In the 11 weeks since Daniels filed suit to void a nondisclosure agreement that bars her from talking publicly about the alleged tryst, Avenatti has become one of the president's chief antagonists, often appearing on television several times a day.

He has also become a target of Trump supporters, some of whom welcomed news of the $10 million judgment.

"Guy has a habit of being a scumbag," conservative blogger Mike Cernovich wrote on Twitter.

Frank, who attended the bankruptcy hearing Tuesday, declined to comment on the judgment he won.

He alleges that Eagan Avenatti cheated him out of millions of dollars in compensation for his work.

When Avenatti struck the deal to pay Frank $4.85 million, he agreed to strict deadlines.

If he and the firm failed to meet them, Avenatti said he would consent to a Bankruptcy Court judgment ordering Eagan Avenatti to pay Frank $10 million. That includes the $4.85 million that he'd personally guaranteed.

At the hearing, Avenatti attorney Mark S. Horoupian told the judge that Avenatti, as agreed, was not disputing Frank's right to the $10 million judgment.

Frank initially tried to collect the money last year through arbitration.

The three retired judges who oversaw the proceedings ordered Eagan Avenatti to give Frank the tax returns and financial records that he needed to calculate the exact amount he was owed.

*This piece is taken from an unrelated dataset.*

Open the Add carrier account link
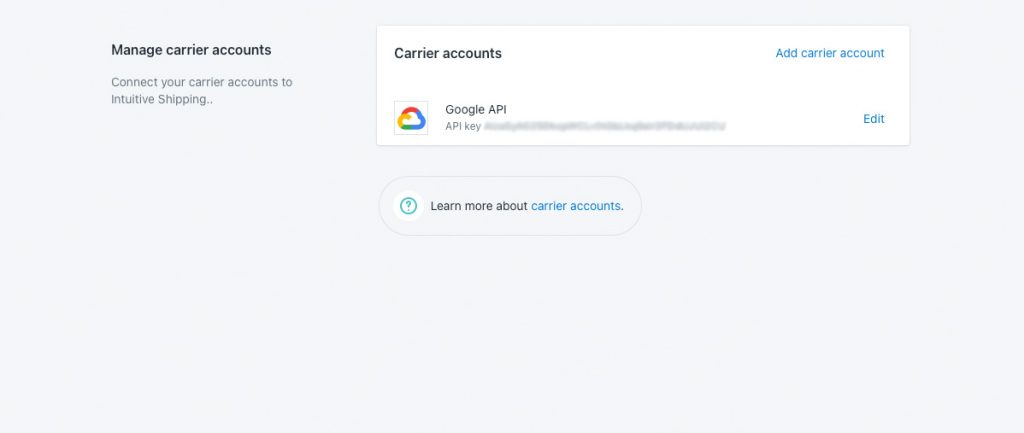Viewport: 1024px width, 433px height. 829,54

When the firm failed to give Frank the documents, the former judges concluded that Eagan Avenatti "acted with malice, oppression and fraud" in defying their order.

Avenatti's tax troubles date back nearly a decade. His unpaid 2009 and 2010 income taxes led the IRS to put a $904,000 lien years later on all of his personal property, Orange County records show.

Avenatti said the lien "was placed in error," no taxes were due and the issue was resolved many months ago, but the lien remained open as recently as last month, according to the Orange County clerk-recorder's office.

Tax debts and unpaid bills have also saddled Avenatti's coffee business. He and a partner bought Tully's Coffee in 2013 for $9 million. Multiple landlords have sued for back rent or eviction of Tully's stores. Every Tully's outlet has closed, according to The Seattle Times.

The IRS put a $5 million lien on Tully's parent Global Baristas US last June, initially naming Avenatti as the person responsible for payment. Like Eagan Avenatti, the company withheld payroll taxes from employees, but did not transmit the money to the IRS, the government said.

Avenatti blamed that, too, on a payroll company.

Avenatti says he divested his interest in Tully's long ago and now serves solely as outside counsel.

But in bankruptcy and civil court papers, he claimed a substantial ownership stake in the coffee chain as recently as April 2017, and in July 2017 identified himself as chairman, general counsel and a board of managers member at Global Baristas US.